%%
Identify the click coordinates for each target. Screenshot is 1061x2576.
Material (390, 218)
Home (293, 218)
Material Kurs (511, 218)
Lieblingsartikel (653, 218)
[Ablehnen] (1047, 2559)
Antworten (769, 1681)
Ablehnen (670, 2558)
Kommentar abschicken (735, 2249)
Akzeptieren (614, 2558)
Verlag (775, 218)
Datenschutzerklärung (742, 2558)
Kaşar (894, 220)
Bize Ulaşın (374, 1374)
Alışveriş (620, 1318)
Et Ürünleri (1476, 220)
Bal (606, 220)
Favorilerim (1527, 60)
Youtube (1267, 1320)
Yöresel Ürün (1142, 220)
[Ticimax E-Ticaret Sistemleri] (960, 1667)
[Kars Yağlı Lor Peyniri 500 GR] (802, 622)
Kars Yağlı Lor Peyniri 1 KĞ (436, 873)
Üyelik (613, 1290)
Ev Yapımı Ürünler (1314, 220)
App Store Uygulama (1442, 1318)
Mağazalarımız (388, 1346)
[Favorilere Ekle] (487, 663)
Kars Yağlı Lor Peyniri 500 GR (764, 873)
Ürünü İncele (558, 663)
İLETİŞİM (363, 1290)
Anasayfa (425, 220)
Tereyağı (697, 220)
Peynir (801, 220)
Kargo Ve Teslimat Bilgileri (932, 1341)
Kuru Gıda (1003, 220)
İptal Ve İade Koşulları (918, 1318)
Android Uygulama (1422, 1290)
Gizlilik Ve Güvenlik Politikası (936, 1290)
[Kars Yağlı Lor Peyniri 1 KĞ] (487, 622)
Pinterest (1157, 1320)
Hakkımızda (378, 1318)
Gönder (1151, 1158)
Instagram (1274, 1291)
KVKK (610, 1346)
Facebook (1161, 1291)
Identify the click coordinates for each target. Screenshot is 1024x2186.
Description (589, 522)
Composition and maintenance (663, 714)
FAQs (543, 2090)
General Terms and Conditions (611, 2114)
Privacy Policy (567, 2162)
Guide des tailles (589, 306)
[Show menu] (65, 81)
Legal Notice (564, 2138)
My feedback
%%
Please print exactly the lines of the entries above, beginning with the line that contains "Guide des tailles (589, 306)" and ending with the last line.

Guide des tailles (589, 306)
[Show menu] (65, 81)
Legal Notice (564, 2138)
My feedback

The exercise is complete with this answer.